The transition peak intensity in the magnetic spectrum is considered. In an induction motor, a rotating magnetic field is generated by the currents flowing in the stator coils. This rotating magnetic field contributes to the rotor rotation, but if the rotor is perfectly synchronized with the rotating magnetic field, no induction current is generated, and no torque is produced; thereby, a slight delay (slip) is necessary. Slip s is a parameter calculated from the rotor frequency as given by

$$s={\displaystyle \frac{f_s-f_{rotor}}{f_s}},$$

(1)

where f_s is the frequency of the rotating magnetic flux density B_r at the rotor, which is given by $f_s=f_e/p$ (= 25 Hz in this study). Generally, slip is proportional to the torque $\tau$, i.e., $s\propto \tau$. The relative velocity created by the slip causes an induced current $J\propto -\partial {\mathbf{B}}_{\mathbf{r}}/\partial t$ to flow in the rotor, and the interaction between this current and the rotating magnetic field generates torque $\tau \propto -\partial {\mathbf{B}}_{\mathbf{r}}/\partial t \times \mathbf{B}$, where B is the magnetic flux density at the rotor. Therefore, the torque is possibly related to the magnitude of the transition peak. The relationship between slip and the intensity of the first transition peak when measured at sensor position I, as plotted in Figure 6a, and the relationship between slip and the intensity of the second transition peak observed at sensor position II is plotted in Figure 6b. The diagram shows some correlation between slip, torque, and the intensity of the first transition peak. When the slip increased, the intensity of the first transition peak increased. In contrast, the intensity of the second transition peak did not show a clear relationship with the torque. This result suggested that the first transition peak originated in the physical phenomenon of torque generation. The peak intensity of the 50 Hz magnetic field from the stator coil also showed a correlation with torque (Supplementary Materials, Figure S2).

The output power of the motor is obtained from the torque τ with the load cell and the rotation frequency f_rotor, which is observed by the optical sensor, as P = 2πτ f_rotor. The torque can be estimated from the peak intensity of the first transition magnetic flux density signal, as mentioned before, and the rotor frequency can be obtained from the transition peak frequency. The actual output of the motor and the output estimated by the magnetic sensor are plotted in Figure 7. Although slight deviations are observed, the magnetic sensor enables the non-contact estimation of output power with sufficient resolution to detect changes in motor condition in real time.

Because the magnetic sensor is non-contact, needs only a small module placed near the housing, and is inexpensive enough for large-scale IoT deployment, it can continuously track motor efficiency versus output through the magnetic flux spectrum. Abnormality detection may be possible based on the magnetic flux density using big data analysis (see Supplementary Materials Figure S3). This may enable the detection of leakage currents, such as faulty insulation inside a motor. These results can form the basis for fault analysis using big data analysis or machine learning and are expected to be applied for the non-contact measurements of motor conditions and anomaly detection.

5. Conclusions

In this research, a high-sensitivity magnetic sensor was used to measure the operating state of an induction motor. When a short-time Fourier transform was performed on the magnetic signal, peaks that transitioned to the rotor frequency appeared, in addition to peaks at multiples of 50 Hz. The analysis of the intensity and frequency of these peaks revealed that they contained various information, including the rotational frequency, the torque, and the output power of the motor. From this information, the state of the motor at the time of an abnormality can be determined more clearly. Furthermore, these data can provide the basis for big data analysis or machine learning for the detection of motor anomalies.

[Collected data entries]
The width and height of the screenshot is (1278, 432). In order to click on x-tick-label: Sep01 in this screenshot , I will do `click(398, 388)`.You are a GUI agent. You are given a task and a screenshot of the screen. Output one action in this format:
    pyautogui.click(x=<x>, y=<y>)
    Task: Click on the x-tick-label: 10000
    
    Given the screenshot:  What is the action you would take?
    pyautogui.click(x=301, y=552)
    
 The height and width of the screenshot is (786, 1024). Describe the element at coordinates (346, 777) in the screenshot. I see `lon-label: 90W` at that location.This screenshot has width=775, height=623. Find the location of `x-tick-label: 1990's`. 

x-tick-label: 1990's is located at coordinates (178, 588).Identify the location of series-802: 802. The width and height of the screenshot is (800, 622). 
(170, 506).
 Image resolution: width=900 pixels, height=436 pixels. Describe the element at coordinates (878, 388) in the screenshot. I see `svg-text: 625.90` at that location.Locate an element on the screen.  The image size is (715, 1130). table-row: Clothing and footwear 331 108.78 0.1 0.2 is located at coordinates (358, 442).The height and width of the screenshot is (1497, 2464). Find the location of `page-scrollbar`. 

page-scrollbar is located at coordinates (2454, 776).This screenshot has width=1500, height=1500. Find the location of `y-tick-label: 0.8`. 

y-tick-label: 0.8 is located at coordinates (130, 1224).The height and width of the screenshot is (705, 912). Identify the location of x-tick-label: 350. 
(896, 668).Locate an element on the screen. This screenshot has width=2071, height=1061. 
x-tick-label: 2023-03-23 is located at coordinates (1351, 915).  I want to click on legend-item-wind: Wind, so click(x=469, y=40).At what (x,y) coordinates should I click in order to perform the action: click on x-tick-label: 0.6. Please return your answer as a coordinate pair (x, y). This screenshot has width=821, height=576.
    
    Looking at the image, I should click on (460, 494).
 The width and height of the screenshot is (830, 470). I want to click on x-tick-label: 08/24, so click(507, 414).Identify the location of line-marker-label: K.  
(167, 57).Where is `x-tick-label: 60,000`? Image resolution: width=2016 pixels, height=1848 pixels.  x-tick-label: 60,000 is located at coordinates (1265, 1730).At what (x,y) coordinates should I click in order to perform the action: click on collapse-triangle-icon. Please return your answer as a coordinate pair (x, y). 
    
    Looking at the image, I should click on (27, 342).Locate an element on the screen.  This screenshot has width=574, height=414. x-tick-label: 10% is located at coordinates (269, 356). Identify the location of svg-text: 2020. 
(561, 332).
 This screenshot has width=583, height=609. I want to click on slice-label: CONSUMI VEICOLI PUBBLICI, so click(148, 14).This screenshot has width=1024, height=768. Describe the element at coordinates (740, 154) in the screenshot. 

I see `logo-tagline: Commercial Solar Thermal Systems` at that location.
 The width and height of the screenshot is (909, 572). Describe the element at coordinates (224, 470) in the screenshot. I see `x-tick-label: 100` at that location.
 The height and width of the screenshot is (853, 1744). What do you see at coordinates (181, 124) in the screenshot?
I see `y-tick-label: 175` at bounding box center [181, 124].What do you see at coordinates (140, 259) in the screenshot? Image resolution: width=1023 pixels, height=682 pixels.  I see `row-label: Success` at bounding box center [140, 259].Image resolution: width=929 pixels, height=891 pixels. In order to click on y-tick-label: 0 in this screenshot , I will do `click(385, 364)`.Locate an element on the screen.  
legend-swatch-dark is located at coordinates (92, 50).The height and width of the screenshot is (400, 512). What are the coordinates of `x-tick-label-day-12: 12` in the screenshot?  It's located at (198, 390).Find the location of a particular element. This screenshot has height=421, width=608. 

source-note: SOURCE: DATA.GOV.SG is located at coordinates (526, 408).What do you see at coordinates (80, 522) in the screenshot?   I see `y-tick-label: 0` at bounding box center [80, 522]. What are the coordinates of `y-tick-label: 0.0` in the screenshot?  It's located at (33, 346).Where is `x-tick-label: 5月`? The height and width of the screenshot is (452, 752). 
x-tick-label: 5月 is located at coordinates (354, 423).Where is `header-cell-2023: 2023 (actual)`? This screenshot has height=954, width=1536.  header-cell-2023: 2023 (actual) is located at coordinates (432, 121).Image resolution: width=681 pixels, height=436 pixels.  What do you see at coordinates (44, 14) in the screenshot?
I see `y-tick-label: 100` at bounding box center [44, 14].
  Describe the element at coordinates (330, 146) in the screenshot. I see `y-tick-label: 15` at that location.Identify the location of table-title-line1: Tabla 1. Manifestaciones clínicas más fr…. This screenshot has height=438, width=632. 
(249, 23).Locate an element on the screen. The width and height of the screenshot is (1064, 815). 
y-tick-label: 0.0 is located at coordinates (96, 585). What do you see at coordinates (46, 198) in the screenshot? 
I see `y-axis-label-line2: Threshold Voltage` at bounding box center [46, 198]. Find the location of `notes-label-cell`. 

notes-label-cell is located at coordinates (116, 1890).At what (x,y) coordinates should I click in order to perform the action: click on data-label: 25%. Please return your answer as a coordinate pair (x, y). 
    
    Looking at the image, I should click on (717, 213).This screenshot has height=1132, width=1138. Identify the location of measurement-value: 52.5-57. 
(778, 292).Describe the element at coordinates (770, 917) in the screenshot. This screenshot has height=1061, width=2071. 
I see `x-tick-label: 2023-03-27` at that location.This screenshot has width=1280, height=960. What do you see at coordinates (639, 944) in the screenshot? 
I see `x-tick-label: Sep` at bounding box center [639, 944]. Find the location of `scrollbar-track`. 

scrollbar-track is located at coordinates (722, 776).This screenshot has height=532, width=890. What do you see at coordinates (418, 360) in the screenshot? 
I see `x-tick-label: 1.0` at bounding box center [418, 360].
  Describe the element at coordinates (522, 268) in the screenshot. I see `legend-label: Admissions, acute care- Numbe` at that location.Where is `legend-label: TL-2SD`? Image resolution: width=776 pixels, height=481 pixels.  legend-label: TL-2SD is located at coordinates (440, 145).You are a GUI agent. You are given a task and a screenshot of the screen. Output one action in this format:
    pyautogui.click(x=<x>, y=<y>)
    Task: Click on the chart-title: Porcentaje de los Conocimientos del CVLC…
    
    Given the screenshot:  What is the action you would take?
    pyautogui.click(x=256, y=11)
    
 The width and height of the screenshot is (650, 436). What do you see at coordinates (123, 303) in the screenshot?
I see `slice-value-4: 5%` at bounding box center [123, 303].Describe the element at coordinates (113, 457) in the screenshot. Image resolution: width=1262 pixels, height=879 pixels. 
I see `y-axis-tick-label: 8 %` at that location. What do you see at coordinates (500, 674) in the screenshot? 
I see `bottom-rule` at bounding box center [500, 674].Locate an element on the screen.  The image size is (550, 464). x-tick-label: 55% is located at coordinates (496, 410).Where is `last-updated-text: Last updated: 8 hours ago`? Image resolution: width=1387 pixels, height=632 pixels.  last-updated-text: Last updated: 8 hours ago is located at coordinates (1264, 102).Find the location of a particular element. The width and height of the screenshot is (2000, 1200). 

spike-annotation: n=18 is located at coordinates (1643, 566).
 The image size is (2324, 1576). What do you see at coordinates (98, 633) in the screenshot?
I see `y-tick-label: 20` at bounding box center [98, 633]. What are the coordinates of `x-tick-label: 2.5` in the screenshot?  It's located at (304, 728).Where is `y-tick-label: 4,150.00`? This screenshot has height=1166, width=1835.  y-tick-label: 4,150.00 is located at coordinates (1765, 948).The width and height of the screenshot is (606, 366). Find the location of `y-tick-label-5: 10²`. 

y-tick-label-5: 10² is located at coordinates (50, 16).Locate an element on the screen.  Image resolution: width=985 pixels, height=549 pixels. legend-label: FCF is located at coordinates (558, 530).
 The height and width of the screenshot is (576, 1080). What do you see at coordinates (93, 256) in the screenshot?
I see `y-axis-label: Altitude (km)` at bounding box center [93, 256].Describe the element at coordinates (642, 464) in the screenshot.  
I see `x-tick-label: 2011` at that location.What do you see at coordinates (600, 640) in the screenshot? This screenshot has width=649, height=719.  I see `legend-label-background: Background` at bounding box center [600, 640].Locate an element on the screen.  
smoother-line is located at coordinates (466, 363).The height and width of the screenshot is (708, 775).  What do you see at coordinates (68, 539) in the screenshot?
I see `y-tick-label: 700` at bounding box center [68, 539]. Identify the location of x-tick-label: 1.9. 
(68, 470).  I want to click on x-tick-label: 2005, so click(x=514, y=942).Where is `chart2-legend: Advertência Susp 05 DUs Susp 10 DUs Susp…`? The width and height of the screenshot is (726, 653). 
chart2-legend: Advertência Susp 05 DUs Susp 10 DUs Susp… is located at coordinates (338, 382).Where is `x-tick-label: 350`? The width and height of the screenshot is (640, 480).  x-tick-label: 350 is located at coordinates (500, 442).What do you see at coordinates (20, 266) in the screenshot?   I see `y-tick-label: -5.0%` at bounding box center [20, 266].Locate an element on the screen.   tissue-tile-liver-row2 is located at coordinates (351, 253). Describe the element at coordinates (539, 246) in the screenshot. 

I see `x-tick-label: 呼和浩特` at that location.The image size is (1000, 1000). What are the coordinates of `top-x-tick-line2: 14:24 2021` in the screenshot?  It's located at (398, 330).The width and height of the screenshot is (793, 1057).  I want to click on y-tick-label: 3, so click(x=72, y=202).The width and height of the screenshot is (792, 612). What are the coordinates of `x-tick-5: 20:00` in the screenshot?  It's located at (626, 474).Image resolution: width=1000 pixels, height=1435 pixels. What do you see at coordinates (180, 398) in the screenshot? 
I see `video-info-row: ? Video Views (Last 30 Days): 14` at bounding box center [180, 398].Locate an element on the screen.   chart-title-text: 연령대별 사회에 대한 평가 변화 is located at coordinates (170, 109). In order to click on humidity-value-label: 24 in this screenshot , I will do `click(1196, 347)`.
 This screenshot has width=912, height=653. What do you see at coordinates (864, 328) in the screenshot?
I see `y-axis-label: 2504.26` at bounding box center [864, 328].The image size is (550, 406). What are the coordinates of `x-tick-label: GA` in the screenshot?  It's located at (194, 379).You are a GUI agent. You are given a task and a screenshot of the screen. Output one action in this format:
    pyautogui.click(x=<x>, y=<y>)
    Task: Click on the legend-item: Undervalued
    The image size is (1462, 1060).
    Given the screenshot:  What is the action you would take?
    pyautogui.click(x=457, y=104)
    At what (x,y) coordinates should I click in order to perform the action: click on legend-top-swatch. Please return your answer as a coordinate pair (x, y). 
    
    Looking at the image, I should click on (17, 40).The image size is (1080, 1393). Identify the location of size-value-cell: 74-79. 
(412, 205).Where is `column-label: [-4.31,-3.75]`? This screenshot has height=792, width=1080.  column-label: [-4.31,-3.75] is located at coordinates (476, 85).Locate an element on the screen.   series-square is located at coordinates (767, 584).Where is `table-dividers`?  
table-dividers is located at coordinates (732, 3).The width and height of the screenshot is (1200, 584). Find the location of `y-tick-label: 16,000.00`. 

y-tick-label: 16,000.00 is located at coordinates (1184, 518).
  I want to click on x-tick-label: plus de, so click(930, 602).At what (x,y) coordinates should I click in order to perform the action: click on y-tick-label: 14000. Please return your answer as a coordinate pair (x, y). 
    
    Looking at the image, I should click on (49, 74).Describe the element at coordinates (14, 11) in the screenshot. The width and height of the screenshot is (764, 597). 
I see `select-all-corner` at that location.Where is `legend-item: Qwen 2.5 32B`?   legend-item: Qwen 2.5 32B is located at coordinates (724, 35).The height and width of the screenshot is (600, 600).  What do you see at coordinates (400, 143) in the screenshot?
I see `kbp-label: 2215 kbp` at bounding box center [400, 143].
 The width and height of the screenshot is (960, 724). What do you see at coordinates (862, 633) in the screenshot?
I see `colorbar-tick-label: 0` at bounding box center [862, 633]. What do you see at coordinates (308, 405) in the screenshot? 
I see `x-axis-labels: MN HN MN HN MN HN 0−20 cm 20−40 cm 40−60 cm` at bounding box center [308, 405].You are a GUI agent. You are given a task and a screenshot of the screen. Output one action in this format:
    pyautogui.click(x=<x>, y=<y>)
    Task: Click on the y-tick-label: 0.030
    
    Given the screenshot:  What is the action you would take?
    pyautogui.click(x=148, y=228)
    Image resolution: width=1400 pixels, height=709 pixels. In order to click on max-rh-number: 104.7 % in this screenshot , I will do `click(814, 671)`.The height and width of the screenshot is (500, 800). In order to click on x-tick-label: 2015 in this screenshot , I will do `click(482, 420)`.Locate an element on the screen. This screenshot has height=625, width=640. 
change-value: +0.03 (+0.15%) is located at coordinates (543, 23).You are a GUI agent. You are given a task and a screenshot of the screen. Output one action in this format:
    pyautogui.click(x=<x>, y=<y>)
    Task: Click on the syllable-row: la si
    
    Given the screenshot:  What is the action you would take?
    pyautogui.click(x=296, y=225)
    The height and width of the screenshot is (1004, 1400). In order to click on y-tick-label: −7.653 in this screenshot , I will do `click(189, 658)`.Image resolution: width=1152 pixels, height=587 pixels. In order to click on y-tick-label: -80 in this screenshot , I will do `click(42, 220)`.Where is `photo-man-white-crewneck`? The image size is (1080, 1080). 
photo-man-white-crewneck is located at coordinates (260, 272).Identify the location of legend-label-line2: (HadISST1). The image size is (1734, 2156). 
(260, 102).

▸ **Exercises**:
1 > Copy the passage on induction motor sensing from "5. Conclusions" to "of motor anomalies.".
2 > Using the passage on induction motor sensing, answer these:
(a) What value does f_s take in this study?
(b) What observes the rotation frequency f_rotor?
(c) What transform was performed on the magnetic signal?

▸ **Answers for this exercise**:
1 >
5. Conclusions

In this research, a high-sensitivity magnetic sensor was used to measure the operating state of an induction motor. When a short-time Fourier transform was performed on the magnetic signal, peaks that transitioned to the rotor frequency appeared, in addition to peaks at multiples of 50 Hz. The analysis of the intensity and frequency of these peaks revealed that they contained various information, including the rotational frequency, the torque, and the output power of the motor. From this information, the state of the motor at the time of an abnormality can be determined more clearly. Furthermore, these data can provide the basis for big data analysis or machine learning for the detection of motor anomalies.

2 >
(a) 25 Hz
(b) The optical sensor
(c) A short-time Fourier transform